== GIVEN TASK ==
Retype the lines below without any change, beginning at the line that contains "Task: Tap the word strpnosti in section 9" and stopping after the line that contains "click(394, 168)".

== DATASET CONTENT ==
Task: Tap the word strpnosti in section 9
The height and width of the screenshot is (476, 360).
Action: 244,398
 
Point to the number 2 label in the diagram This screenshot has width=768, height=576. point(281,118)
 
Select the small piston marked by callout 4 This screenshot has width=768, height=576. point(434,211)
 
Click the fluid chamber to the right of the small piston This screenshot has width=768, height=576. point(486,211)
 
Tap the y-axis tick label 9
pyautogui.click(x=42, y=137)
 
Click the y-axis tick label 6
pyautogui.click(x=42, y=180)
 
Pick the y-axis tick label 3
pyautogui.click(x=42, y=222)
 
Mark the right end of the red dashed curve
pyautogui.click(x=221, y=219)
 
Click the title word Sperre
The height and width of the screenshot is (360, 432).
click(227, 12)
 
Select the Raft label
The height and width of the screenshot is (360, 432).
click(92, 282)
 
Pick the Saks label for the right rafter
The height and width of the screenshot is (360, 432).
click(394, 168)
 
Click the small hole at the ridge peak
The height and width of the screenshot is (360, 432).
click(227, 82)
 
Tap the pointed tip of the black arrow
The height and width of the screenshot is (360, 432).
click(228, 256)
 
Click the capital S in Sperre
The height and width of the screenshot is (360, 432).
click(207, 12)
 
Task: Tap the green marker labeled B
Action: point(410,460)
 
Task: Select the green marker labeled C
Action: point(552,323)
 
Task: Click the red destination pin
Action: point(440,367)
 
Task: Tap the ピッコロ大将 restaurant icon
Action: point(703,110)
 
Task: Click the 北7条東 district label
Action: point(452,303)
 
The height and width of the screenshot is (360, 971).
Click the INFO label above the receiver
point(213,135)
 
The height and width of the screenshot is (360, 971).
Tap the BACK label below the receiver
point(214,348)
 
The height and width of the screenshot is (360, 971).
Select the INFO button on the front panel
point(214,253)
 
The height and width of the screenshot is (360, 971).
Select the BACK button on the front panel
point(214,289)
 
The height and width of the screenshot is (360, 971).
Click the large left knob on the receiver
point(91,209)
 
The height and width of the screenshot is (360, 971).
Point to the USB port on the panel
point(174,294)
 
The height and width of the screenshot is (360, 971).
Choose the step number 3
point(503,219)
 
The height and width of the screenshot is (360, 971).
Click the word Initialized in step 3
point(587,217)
...
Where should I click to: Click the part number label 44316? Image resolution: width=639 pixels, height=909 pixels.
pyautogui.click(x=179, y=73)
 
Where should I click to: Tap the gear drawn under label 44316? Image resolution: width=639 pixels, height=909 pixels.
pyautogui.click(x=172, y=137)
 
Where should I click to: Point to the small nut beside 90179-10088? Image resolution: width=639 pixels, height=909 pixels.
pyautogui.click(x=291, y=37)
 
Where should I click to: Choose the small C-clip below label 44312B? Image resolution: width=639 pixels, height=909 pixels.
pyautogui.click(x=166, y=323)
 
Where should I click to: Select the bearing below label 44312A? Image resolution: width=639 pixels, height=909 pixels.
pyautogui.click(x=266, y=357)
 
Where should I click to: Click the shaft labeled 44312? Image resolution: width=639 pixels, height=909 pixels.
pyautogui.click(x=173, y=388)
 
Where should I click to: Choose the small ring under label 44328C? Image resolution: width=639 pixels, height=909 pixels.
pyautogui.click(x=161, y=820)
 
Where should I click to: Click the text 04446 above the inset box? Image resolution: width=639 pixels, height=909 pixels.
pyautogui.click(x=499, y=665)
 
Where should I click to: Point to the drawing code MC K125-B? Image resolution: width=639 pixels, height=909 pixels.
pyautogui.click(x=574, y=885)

== TASK RESPONSE ==
Task: Tap the word strpnosti in section 9
The height and width of the screenshot is (476, 360).
Action: 244,398
 
Point to the number 2 label in the diagram This screenshot has width=768, height=576. point(281,118)
 
Select the small piston marked by callout 4 This screenshot has width=768, height=576. point(434,211)
 
Click the fluid chamber to the right of the small piston This screenshot has width=768, height=576. point(486,211)
 
Tap the y-axis tick label 9
pyautogui.click(x=42, y=137)
 
Click the y-axis tick label 6
pyautogui.click(x=42, y=180)
 
Pick the y-axis tick label 3
pyautogui.click(x=42, y=222)
 
Mark the right end of the red dashed curve
pyautogui.click(x=221, y=219)
 
Click the title word Sperre
The height and width of the screenshot is (360, 432).
click(227, 12)
 
Select the Raft label
The height and width of the screenshot is (360, 432).
click(92, 282)
 
Pick the Saks label for the right rafter
The height and width of the screenshot is (360, 432).
click(394, 168)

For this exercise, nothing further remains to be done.